**Provided passage:**
Bzip2's man page is the definitive source for the command line arguments and options. In the simplest case, bzip2 -z foo or bzip2 --compress foo will replace foo with a compressed version of itself, foo.bz2. Conversely, bzip2 -d foo.bz2 or bzip2 --decompress foo.bz2 will replace foo.bz2 with the decompressed version of itself, foo.

4. Using bzip2 with tar

Listed below are three ways to use bzip2 with tar, namely:

4.1 Easiest to set up

This method requires no setup at all. To un-tar the bzip2'd tar archive, foo.tar.bz2 in the current directory, do

 /path/to/bzip2 -cd foo.tar.bz2 | tar xf -  or  tar xjf foo.tar.bz2 .

These work, but can be a nuisance to type often.

4.2 Easy to set up, fairly easy to use, no need for root privileges

Thanks to Leonard Jean-Marc for the tip. Thanks also to Alessandro Rubini for differentiating bash from the csh's.

**Exercise requirements:** Please copy, word for word, the stretch of the bzip2 passage from "Bzip2's man page" through "to type often.".

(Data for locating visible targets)
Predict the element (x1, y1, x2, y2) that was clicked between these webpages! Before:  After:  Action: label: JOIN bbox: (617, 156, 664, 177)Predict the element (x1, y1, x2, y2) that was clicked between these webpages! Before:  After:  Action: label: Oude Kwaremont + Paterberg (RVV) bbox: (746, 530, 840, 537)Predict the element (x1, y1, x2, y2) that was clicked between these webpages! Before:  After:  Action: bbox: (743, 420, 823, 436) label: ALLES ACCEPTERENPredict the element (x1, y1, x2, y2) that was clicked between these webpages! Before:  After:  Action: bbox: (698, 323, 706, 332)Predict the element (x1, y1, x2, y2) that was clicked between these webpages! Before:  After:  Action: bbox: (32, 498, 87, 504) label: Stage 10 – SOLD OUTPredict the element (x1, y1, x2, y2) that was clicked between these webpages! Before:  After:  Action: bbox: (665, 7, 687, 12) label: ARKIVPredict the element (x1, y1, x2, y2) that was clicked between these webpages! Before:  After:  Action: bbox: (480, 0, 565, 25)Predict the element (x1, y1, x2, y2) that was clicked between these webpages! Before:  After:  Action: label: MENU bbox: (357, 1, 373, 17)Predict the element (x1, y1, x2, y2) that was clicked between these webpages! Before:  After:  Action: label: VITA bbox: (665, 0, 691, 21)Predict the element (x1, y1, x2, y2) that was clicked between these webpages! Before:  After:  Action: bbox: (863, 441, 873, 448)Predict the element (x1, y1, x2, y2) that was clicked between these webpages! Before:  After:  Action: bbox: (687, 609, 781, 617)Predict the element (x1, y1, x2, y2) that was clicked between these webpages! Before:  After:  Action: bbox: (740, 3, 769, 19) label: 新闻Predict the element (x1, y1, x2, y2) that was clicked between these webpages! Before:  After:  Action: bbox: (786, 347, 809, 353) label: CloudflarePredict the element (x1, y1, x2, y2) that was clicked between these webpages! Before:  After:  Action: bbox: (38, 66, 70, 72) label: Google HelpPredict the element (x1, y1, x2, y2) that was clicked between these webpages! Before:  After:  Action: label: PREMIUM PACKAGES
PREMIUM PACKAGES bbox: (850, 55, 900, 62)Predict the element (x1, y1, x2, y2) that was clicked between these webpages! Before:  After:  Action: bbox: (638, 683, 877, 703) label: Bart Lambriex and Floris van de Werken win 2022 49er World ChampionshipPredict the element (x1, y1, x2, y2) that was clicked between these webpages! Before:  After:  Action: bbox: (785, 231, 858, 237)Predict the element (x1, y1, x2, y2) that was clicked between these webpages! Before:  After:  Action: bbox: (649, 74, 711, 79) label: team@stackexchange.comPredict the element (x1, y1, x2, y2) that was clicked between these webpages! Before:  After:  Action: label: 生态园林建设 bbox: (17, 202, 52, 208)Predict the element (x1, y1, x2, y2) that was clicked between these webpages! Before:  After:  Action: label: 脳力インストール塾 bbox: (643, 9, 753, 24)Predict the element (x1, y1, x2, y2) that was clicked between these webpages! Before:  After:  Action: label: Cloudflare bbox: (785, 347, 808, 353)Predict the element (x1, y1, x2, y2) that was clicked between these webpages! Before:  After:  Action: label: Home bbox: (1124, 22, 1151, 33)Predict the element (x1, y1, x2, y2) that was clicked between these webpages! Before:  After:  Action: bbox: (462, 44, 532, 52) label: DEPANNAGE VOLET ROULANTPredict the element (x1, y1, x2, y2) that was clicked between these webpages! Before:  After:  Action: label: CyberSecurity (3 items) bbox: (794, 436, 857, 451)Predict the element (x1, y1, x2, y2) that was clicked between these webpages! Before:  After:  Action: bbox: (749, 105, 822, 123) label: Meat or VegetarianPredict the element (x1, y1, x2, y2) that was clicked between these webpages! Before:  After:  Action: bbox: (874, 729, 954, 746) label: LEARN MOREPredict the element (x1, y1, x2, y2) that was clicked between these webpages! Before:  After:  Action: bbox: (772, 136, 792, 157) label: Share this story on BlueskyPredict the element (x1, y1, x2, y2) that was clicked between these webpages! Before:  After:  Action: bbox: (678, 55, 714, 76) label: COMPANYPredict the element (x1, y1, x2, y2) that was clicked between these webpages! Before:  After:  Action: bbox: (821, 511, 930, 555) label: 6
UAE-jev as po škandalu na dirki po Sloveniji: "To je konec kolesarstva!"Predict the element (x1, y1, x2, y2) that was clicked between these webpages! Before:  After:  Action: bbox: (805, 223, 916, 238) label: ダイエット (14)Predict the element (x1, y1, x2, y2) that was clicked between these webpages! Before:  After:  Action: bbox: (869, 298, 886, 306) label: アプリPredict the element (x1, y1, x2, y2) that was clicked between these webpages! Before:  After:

**Correct answer:**
Bzip2's man page is the definitive source for the command line arguments and options. In the simplest case, bzip2 -z foo or bzip2 --compress foo will replace foo with a compressed version of itself, foo.bz2. Conversely, bzip2 -d foo.bz2 or bzip2 --decompress foo.bz2 will replace foo.bz2 with the decompressed version of itself, foo.

4. Using bzip2 with tar

Listed below are three ways to use bzip2 with tar, namely:

4.1 Easiest to set up

This method requires no setup at all. To un-tar the bzip2'd tar archive, foo.tar.bz2 in the current directory, do

 /path/to/bzip2 -cd foo.tar.bz2 | tar xf -  or  tar xjf foo.tar.bz2 .

These work, but can be a nuisance to type often.